Published in final edited form as: J Cell Biochem. 2016 Jun 23;118(2):237–251. doi: 10.1002/jcb.25628

Fig. 4.

Fig. 4

Knockdown of Slug in NUMB6-GFP DB-7 cells modulates expression of MMP9 and vimentin. (A) NUMB6-induced MMP9 activity was decreased with Slug-siRNA treatment in DB-7 cells. MMP-9 activity was assessed by zymography in conditioned media collected after 24 hr post-transfection of NUMB4-GFP, NUMB-GFP or vector control GFP DB-7 cells with Slug-siRNA or control siRNA. (B) Slug knockdown reduces Mmp9 expression in NUMB6-GFP DB-7 cells. siRNA treatment with 2.5uM or 5uM Slug siRNA reduced Mmp9 mRNA levels.
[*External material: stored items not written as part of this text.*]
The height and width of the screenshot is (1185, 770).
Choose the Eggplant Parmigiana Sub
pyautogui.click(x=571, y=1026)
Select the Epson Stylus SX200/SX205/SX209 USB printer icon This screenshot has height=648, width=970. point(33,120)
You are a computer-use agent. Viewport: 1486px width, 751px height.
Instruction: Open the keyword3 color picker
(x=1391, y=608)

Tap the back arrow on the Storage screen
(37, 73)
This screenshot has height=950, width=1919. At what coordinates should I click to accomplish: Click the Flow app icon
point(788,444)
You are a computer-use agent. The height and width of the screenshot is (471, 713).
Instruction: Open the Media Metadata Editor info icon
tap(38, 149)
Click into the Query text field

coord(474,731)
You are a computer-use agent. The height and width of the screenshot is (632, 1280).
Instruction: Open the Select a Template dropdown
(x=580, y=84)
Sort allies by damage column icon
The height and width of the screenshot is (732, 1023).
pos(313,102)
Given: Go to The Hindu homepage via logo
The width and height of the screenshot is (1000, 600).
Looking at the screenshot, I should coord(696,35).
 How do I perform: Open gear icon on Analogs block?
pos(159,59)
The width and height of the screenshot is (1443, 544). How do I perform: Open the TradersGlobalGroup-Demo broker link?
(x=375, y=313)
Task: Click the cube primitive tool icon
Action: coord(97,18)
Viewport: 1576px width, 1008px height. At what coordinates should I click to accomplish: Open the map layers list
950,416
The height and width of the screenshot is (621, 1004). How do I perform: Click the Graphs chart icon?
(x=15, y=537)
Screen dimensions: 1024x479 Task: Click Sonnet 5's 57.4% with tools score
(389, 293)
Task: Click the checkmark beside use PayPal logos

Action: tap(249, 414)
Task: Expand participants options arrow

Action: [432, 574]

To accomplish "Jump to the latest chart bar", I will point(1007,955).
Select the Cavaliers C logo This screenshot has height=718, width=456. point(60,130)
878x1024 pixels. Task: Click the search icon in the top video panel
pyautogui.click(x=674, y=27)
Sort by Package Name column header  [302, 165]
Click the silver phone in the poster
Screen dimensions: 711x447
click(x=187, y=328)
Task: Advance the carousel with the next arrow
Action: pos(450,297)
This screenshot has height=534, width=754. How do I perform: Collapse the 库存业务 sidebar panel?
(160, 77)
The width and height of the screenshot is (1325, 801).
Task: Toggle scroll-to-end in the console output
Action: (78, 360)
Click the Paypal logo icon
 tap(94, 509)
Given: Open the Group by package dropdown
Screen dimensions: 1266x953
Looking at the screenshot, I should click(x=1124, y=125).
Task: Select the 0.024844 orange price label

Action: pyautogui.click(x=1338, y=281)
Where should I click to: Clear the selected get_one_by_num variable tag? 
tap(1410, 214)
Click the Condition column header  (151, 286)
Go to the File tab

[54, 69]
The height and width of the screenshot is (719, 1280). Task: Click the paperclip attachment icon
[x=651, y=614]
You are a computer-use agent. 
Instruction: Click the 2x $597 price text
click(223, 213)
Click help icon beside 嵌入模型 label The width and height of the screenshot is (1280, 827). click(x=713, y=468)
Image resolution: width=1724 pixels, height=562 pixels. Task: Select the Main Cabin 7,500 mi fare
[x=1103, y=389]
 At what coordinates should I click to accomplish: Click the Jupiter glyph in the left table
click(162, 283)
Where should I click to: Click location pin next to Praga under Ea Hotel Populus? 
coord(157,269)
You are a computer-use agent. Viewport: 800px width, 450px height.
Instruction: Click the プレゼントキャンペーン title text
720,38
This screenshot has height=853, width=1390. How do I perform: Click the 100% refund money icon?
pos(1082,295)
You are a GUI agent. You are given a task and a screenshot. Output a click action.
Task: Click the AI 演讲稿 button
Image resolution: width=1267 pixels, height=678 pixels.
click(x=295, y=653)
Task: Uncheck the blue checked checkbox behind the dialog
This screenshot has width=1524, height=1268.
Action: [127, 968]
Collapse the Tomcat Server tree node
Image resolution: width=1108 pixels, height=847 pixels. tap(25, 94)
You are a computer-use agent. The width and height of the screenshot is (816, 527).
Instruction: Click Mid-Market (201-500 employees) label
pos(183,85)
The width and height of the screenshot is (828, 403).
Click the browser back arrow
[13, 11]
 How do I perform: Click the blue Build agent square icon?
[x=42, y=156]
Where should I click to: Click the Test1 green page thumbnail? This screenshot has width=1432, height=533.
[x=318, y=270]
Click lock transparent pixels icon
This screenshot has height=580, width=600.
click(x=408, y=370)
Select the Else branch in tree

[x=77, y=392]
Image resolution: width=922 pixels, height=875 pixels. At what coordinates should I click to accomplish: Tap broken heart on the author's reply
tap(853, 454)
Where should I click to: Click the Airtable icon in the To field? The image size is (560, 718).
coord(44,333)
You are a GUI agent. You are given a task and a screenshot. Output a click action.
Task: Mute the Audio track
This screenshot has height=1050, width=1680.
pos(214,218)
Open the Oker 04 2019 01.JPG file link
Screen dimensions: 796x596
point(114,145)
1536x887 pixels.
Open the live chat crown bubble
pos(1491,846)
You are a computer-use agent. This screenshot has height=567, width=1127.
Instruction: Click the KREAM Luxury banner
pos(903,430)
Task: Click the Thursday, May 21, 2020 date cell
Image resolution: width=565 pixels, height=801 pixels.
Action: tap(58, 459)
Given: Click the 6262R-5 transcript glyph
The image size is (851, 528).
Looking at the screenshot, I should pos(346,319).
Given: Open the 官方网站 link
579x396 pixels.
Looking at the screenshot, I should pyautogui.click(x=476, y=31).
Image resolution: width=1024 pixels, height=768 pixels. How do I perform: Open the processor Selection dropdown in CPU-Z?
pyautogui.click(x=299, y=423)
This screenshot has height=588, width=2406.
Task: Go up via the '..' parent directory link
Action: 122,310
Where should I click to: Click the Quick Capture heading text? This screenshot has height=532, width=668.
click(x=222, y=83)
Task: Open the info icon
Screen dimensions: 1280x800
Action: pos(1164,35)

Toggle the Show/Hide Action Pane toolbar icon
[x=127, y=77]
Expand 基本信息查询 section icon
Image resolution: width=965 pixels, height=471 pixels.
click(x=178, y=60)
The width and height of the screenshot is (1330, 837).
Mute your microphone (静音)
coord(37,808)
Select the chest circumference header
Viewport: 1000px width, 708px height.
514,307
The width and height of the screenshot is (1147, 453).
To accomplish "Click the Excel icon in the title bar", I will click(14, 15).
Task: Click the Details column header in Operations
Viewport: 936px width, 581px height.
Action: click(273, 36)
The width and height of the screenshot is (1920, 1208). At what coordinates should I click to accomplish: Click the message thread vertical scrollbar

The mRNA levels of Mmp9 were measured by quantitative RT-PCR analysis of total RNA extracted from NUMB4-GFP, NUMB6-GFP or control vector GFP DB-7 cells treated with Slug-siRNA or control siRNA for 48hr. The mRNA levels of Mmp9 are expressed relative to β-actin transcripts. Each experiment was performed in triplicate and repeated three times. Error bars represent SEM. (C) Expression level of MMP9 protein was decreased in Slug-depleted NUMB6-GFP DB-7 cells. NUMB4-GFP, NUMB6-GFP and control vector GFP DB-7 cells were transfected with control siRNA or Slug 5uM siRNAs for 48hr. Expression levels of MMP9 and Slug were analyzed by immunoblotting. β-actin was used as loading control. (D) Decreased expression of vimentin resulted from Slug knockdown of NUMB6-GFP DB-7 cells was confirmed by immunofluorescence staining. Alexa-Fluor 594 conjugated anti-mouse IgG was used as a secondary antibody against vimentin (red). Blue is staining for nuclei. Bars=15um. (E) Western blot shows that vimentin protein was reduced in Slug-depleted NUMB6-GFP DB-7 cells. NUMB4-GFP, NUMB6-GFP and control vector GFP DB-7 cells were transfected with control siRNA or Slug 5μM siRNAs for 48hr. β-actin was used as loading control.